For \(k=0\), the statement holds trivially. Assume relation \eqref{eq:bernstein} holds for \(k\ge 0\).
We now prove the claim for \(k+1\). Using the divergence theorem , we deduce
\begin{align*} \langle \nabla^{k+1} u, \nabla^{k+1} u\rangle_{L^2(\mathbb{S}^d_R)}^2 &= \int_{\mathbb{S}^d_R} \langle \nabla^{k+1} u, \nabla^{k+1} u\rangle_g \,dV_g \\ &=-\langle \div (\nabla^{k+1} u), \nabla^k u\rangle_{L^2(\mathbb{S}^d_R)}. \end{align*}We derive a local estimate of \(\langle \div (\nabla^{k+1} u), \nabla^{k} u\rangle_g\). Let \(u_{i_1\cdots i_{k+2}}\) denote the local representation of \(\nabla^{k+2} u\). Then,
\[ u_{i_1\cdots i_{k}p}{}^p\quad \text{and}\quad u_{i_1\cdots i_kp}{}^p u^{i_1\cdots i_k} \]are local representations of \(\div (\nabla^{k+1} u)\) and \(\langle \div (\nabla^k u), \nabla^k u\rangle_g\), respectively. The summation convention implies summation over corresponding indices, and indices are raised via musical isomorphisms .
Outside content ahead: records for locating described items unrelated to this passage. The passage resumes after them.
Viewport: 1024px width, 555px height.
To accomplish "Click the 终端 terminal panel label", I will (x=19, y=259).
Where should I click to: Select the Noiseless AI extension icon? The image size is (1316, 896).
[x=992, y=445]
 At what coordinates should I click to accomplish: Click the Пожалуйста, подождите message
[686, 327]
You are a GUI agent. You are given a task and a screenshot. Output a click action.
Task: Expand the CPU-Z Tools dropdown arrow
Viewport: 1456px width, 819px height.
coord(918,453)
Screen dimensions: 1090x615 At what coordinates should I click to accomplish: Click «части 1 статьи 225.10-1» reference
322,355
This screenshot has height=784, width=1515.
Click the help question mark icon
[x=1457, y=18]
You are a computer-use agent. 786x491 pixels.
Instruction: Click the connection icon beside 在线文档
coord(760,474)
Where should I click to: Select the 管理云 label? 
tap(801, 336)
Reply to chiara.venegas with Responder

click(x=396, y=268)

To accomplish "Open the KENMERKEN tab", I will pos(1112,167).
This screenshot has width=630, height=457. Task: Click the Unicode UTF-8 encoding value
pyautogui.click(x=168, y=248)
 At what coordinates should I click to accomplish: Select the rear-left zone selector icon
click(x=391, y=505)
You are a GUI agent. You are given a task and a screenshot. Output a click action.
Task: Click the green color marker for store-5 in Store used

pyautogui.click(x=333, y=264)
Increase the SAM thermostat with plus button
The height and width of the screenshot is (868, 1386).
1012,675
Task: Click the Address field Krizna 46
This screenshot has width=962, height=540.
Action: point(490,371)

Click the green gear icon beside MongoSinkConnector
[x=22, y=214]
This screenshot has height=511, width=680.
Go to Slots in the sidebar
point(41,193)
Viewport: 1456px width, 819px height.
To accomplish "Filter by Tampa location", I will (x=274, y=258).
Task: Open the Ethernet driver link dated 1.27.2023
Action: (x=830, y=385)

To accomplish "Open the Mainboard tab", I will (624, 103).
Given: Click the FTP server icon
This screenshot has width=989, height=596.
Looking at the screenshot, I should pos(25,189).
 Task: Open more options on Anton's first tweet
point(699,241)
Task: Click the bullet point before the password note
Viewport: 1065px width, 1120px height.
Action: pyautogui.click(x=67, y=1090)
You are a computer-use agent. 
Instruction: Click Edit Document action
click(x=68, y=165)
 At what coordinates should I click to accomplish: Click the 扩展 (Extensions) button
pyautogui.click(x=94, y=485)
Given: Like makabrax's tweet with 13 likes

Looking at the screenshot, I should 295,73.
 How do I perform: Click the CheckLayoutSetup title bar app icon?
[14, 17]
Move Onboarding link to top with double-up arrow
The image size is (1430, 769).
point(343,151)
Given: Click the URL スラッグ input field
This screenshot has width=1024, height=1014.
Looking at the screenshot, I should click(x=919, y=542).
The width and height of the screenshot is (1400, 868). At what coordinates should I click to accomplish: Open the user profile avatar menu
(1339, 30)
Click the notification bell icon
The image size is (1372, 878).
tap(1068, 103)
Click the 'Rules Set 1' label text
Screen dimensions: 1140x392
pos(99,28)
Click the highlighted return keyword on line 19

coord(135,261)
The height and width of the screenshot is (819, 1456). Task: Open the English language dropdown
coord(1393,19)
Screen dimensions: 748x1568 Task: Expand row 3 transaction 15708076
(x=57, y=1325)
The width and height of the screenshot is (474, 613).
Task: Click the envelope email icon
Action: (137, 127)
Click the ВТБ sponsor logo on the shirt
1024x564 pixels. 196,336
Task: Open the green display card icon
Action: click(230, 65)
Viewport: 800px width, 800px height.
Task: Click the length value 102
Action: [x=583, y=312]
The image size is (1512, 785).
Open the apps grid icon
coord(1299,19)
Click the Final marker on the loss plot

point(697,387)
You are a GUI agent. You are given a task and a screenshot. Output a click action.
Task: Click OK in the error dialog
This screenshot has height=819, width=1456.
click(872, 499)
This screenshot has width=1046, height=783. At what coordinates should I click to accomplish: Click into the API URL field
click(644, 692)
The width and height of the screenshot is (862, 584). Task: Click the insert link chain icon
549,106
By the Ricci identity and the fact, that the curvature tensor of \(\mathbb{S}^d_R\) is covariantly constant,
\begin{equation}\label{eq:div} \begin{aligned} u_{i_1 \cdots i_k p}{}^{p} &= (\Delta u)_{i_1 \cdots i_k} + \sum_{s=1}^{k} \Bigl( R_{i_s p}{}^{pm} \, u_{i_1 \cdots i_{s-1} m\, i_{s+1} \cdots i_k} + \\ &\quad +2 \sum_{r < s} R_{i_s}{}^p{}_{i_r}{}^m \, u_{i_1 \cdots i_{r-1} m\, i_{r+1} \cdots i_{s-1} p\, i_{s+1} \cdots i_k}\Bigr), \end{aligned} \end{equation}where \(R_{ijkl}\) and \((\Delta u)_{i_1\cdots i_k}\) denote the Riemann curvature endomorphism and \(\nabla^k (\Delta u)\) in local coordinates, respectively (see (0x68dce40d) ).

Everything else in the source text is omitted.